Daniel Ricciardo was collateral in the crash, losing his rear wing as Alonso came crashing down to earth, and the Australian in turn nudged the rear-right tyre of Kimi Raikkonen’s Ferrari, giving the Finn a puncture.

Hulkenberg, Alonso and Leclerc all retired on the spot. Raikkonen and Ricciardo returned to the pits and rejoined the race, but both were retired before the finish.

The safety car was deployed to clear the carnage, and when the race resumed on lap five Hamilton had a look down Vettel’s inside at the bus stop chicane. He was too far back, however, and the half-hearted dropped him only further behind, depriving him of the opportunity to benefit from the Ferrari’s slipstream out of the first turn.

Vettel eked out his advantage tenth by tenth until he was more than three seconds ahead on lap 22. Mercedes rolled the dice, bringing Hamilton in on lap 22 to try to close the gap on the leader with a set of fresh tyres.

While Hamilton blitzed his out-lap, Vettel was executing a so-so in-lap, and as he trundled at the pit lane speed limit back onto the track the gap was visibly reduced, but not by enough — Vettel maintained a 1.5-second lead over the Mercedes, which was enough to convert into an important victory in the championship battle.

“I had a great start,” Vettel said. “I think I timed it well.

“It’s obviously we had a little bit less wing, but timing is crucial and I managed that perfectly, I thought.

“With the safety car it was the other way around, but I had a good restart and a very good exit off the first corner.

“After that it was a very smooth race. Lewis pushed very hard … but in the second stint I could turn everything down a little bit and control the pace.”

The win was Vettel’s 52nd, taking him past Alain Prost and into outright third on the list of all-time grand prix winners.

Hamilton had little choice but to settle for second, his Mercedes obviously outgunned around the super-fast Circuits Spa-Francorchamps.

“Congratulations to Seb,” Hamilton said. “We did everything we could in the race and I think we ultimately performed quite well this weekend.”

“He drove past me like I wasn’t even there on the straight. We’ve got to keep pushing as hard as we can to see if we can try to catch up.”

Vettel’s comfortable 11-second victory shrunk Hamilton’s championship advantage to 17 points ahead of Ferrari’s home Italian Grand Prix at Monza in a week’s time.

Max Verstappen completed the podium for Red Bull Racing. The Dutchman picked his way through the first-lap carnage to move from seventh to fourth behind Force India duo Sergio Perez and Esteban Ocon, both of whom he picked off by lap 10.

He was in a lonely race thereafter, too fast for the midfield to catch him but too slow to play any part in the battle for the lead, leaving him to soak up the adoration from the sizable Dutch contingent of the crowd.
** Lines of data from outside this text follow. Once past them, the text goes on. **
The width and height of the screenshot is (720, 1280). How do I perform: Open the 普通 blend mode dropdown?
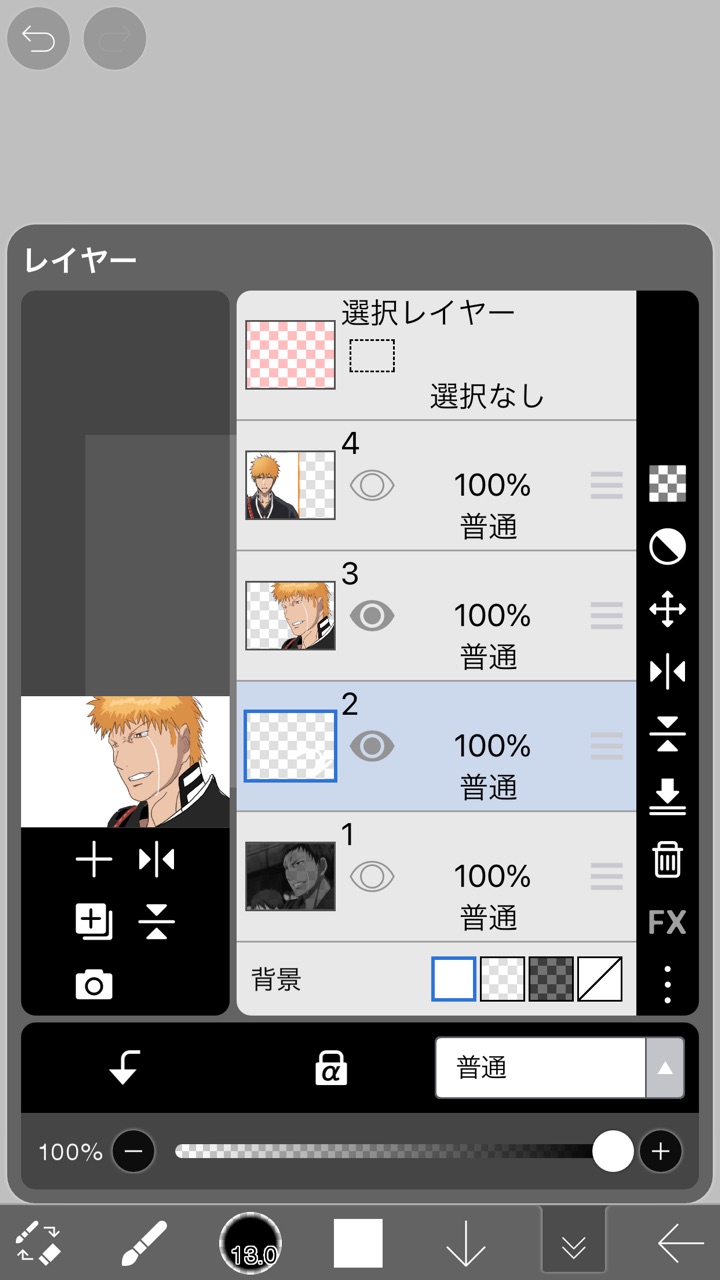(559, 1068)
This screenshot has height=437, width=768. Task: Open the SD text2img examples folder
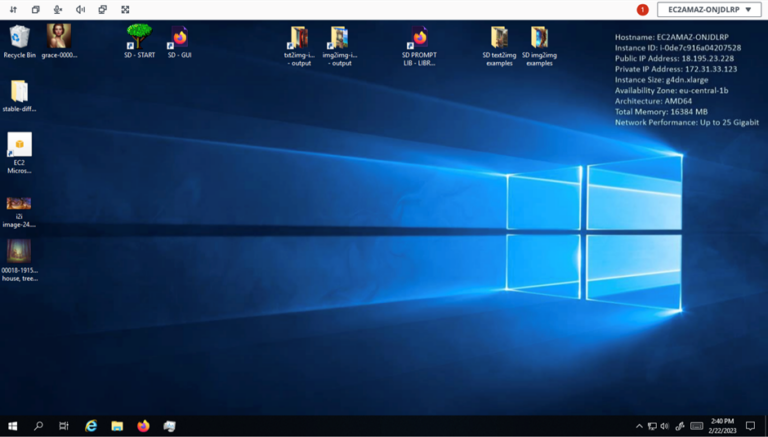tap(499, 38)
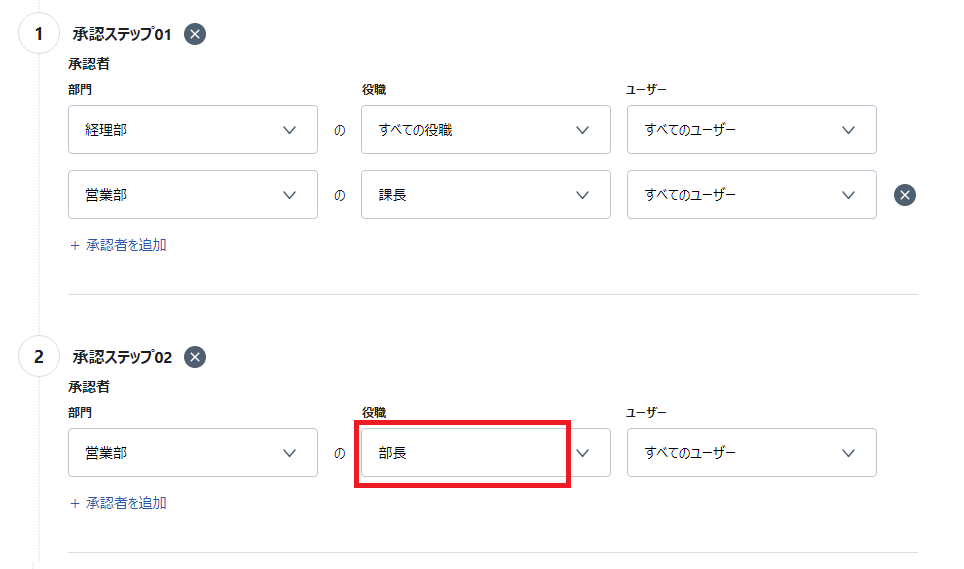This screenshot has width=964, height=569.
Task: Open the 経理部 department dropdown
Action: click(x=192, y=130)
“Initially it was a bit chaotic and I had to get past a few cars,” Verstappen said. “After that we just did our own race.
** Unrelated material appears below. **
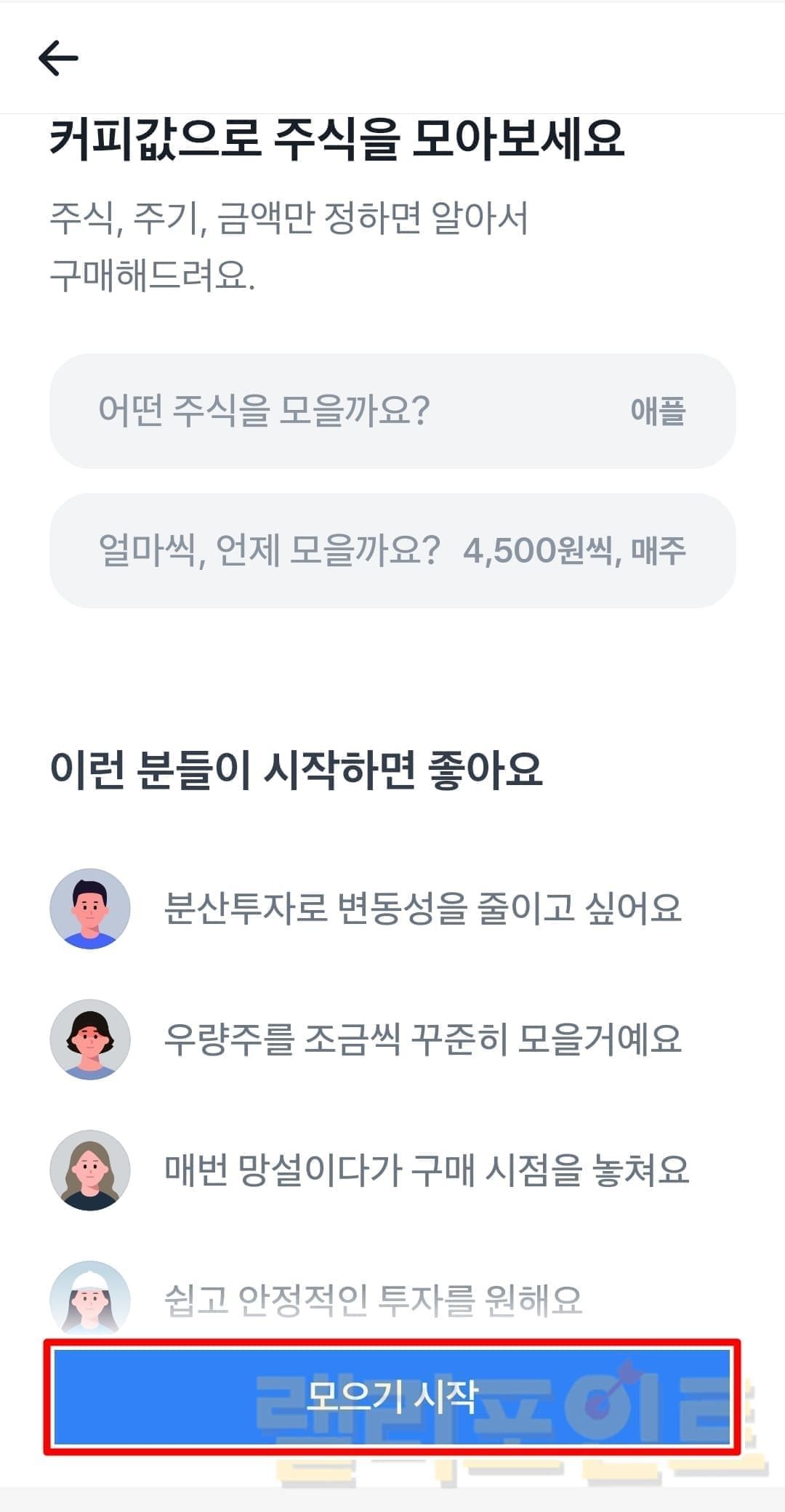Select 쉽고 안정적인 투자를 원해요 text
Screen dimensions: 785x1512
coord(373,1300)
“I’m very happy to be on the podium here.”

Valtteri Bottas took the chequered flag a sensational fourth after starting 17th on the grid.

The Mercedes driver didn’t make it easy for himself, nudging Sergey Sirotkin’s Williams in the first-lap chaos, requiring a lap-two pit stop to change tyres and replace his front wing.
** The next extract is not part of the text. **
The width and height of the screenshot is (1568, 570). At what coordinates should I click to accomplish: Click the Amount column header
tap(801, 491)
He made decisive progress thereafter, however, and bar a short-lived battle with Force India’s Sergio Perez for fourth place in the final six laps, he had little trouble moving through the field to join his fellow frontrunners.

Force India drivers Sergio Perez and Esteban Ocon converted the team’s second-row lockout into fifth and sixth at the head of the midfield.

Ocon had qualified ahead of Perez in third and fourth, but Perez jumped his teammate on the first lap in a melee behind Vettel and Hamilton, and he maintained position for the rest of the race.

It was a morale-boosting result for the team, which slipped into administration during the midseason break and which still has legal questions regarding its buyout and subsequent re-entry to the sport hanging over its head.

Romain Grosjean led Haas teammate Kevin Magnussen home in seventh and eighth ahead of Toro Rosso’s Pierre Gasly and Sauber’s Marcus Ericsson.